Background: Breast cancer is one of the principal causes of death among Brazilian women, so it is a challenge to find new and specific early diagnostic markers, using simple and fast procedures. GSK3β gene is an important Wnt signaling regulator involved in β-Catenin degradation. Wnt signaling is associated with initiation and progression process in many tumor types, and alterations in β-Catenin explain only a small proportion of aberrant signaling found in breast cancer, indicating that other Wnt signaling components and/or regulators as GSK3β may be involved.
Objective: The aim of this study was to evaluate the genetic, epigenetic and transcriptional alterations of GSK3β in breast cancer.
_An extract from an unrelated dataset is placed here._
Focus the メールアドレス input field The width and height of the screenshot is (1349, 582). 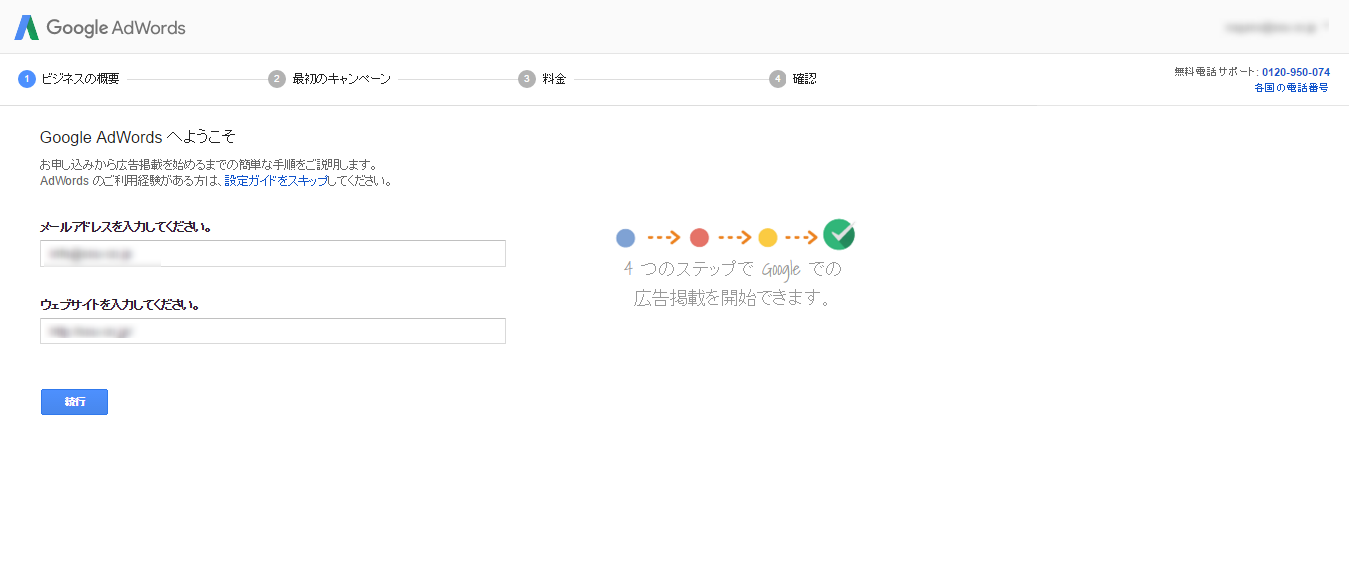pos(273,254)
Methods: Peripheral blood samples from 204 breast cancer and healthy women were collected. Assessment of rs334558 polymorphism was performed by PCR-RFLP, promoter methylation profiles analysis by MS-PCR and qPCR was used to determine GSK3β expression levels.
Results: The rs334558 polymorphism showed a strong association with aggressive cancer. A significant increase was observed in GSK3β expression level respect to hormone receptors status and tumor size.
Conclusion: The results indicated an inverse relationship between GSK3β performance and tumor progression. This is the first study to relate GSK3β gene with breast cancer in Brazilian population.
Keywords: PCR-RFPLs; RT-qPCR; rs334558; wnt signaling; β-catenin destruction complex.